▸ **AIM OF THE EXERCISE**
Only the last stretch of the records is wanted: restate word for word the line with "Open the /i storage directory link" and every line after it.

----- DATA SHOWN -----

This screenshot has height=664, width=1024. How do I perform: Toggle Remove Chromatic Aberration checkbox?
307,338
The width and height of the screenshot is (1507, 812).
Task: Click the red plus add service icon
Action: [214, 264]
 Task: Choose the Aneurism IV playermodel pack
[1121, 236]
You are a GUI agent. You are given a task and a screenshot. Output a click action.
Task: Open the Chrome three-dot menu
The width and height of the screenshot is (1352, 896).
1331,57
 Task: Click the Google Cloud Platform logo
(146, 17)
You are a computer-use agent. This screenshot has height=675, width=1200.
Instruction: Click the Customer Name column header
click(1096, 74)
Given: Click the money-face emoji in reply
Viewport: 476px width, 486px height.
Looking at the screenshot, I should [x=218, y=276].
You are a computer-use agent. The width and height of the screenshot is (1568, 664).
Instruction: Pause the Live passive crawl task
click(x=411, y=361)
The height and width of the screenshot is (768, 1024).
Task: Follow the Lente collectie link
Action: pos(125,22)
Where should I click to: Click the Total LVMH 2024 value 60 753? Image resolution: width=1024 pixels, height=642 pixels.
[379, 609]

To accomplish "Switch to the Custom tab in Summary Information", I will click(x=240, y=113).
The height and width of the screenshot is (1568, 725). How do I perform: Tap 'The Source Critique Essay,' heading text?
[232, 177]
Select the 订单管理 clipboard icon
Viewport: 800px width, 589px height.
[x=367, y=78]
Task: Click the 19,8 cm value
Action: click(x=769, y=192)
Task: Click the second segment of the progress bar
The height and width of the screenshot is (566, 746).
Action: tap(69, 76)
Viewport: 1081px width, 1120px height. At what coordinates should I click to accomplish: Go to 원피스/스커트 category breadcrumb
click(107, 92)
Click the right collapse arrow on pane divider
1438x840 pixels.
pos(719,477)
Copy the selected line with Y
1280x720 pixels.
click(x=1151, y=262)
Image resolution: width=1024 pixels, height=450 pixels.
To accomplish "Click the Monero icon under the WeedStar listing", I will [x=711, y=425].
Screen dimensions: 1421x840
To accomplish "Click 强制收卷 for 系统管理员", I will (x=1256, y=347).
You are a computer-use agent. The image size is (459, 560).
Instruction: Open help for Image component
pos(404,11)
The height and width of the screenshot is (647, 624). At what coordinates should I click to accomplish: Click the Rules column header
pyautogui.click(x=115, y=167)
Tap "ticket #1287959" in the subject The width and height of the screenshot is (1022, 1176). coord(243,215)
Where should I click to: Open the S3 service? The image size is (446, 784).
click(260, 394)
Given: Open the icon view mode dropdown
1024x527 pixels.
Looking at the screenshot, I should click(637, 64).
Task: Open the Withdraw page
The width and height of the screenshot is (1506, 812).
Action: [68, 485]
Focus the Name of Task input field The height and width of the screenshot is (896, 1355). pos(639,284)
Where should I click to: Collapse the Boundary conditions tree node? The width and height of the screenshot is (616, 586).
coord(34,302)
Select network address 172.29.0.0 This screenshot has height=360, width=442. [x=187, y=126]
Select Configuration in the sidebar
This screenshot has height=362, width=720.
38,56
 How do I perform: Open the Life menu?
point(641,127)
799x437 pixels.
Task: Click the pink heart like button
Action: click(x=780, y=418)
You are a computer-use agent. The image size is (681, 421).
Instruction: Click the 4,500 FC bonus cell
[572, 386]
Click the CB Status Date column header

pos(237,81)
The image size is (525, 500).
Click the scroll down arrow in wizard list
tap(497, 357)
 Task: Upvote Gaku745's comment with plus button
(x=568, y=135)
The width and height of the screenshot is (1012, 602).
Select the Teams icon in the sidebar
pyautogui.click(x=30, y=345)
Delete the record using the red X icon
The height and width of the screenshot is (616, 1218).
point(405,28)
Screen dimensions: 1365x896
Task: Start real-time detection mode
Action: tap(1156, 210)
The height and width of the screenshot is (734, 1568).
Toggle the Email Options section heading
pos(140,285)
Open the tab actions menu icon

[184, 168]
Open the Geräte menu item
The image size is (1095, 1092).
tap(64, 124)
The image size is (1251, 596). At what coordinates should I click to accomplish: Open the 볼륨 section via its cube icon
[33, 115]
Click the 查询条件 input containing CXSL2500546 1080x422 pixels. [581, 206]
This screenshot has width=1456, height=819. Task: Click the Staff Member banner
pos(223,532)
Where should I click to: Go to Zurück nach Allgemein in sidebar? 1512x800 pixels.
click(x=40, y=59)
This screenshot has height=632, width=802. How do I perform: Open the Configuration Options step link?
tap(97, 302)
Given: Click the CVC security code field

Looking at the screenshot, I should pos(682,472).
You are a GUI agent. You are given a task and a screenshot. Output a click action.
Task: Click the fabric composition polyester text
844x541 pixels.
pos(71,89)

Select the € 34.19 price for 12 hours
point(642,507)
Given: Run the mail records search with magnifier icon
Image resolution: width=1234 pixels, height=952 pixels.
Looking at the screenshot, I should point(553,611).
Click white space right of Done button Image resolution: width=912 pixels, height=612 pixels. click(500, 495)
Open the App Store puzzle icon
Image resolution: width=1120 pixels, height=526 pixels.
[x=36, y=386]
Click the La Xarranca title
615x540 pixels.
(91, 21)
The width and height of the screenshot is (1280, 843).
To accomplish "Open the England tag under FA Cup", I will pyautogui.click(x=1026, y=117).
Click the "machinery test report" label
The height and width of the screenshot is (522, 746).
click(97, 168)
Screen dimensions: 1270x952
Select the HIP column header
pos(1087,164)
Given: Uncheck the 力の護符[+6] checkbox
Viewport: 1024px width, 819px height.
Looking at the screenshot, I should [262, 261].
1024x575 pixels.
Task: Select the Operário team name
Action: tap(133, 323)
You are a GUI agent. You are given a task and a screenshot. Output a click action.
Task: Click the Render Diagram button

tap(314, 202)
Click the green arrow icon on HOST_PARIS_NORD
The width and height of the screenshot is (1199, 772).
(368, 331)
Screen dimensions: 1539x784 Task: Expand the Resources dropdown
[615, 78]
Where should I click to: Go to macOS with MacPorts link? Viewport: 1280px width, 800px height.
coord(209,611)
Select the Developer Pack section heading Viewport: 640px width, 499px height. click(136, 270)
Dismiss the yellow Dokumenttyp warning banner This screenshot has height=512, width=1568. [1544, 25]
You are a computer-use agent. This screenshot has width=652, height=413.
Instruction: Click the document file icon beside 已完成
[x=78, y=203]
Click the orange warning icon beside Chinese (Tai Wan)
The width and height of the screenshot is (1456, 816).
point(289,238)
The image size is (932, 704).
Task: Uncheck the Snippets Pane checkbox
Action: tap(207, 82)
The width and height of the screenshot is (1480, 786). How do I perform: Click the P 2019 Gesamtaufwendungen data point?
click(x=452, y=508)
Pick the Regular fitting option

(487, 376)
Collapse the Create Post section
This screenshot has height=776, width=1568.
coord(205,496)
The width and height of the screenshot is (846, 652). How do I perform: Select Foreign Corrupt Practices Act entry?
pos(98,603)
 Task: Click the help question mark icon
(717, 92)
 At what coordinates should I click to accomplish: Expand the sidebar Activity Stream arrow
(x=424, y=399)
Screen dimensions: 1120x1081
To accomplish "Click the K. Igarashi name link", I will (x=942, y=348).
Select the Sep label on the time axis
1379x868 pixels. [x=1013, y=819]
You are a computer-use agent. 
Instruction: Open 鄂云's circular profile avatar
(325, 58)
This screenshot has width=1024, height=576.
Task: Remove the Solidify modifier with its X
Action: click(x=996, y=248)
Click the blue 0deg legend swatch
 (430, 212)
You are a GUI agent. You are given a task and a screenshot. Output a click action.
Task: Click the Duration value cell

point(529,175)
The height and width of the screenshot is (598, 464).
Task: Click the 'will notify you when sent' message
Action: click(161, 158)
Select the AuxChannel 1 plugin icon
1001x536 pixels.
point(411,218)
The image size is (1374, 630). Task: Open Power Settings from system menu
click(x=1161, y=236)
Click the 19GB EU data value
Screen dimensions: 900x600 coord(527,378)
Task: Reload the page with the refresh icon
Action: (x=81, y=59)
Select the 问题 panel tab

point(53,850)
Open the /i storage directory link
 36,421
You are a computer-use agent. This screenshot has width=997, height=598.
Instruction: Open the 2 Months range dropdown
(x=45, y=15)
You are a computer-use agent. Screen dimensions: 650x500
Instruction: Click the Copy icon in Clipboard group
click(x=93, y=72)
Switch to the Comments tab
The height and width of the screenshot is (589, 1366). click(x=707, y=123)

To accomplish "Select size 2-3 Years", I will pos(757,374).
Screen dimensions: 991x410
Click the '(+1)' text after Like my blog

-----

▸ **ANSWER TO THIS TASK**
Open the /i storage directory link
 36,421
You are a computer-use agent. This screenshot has width=997, height=598.
Instruction: Open the 2 Months range dropdown
(x=45, y=15)
You are a computer-use agent. Screen dimensions: 650x500
Instruction: Click the Copy icon in Clipboard group
click(x=93, y=72)
Switch to the Comments tab
The height and width of the screenshot is (589, 1366). click(x=707, y=123)

To accomplish "Select size 2-3 Years", I will pos(757,374).
Screen dimensions: 991x410
Click the '(+1)' text after Like my blog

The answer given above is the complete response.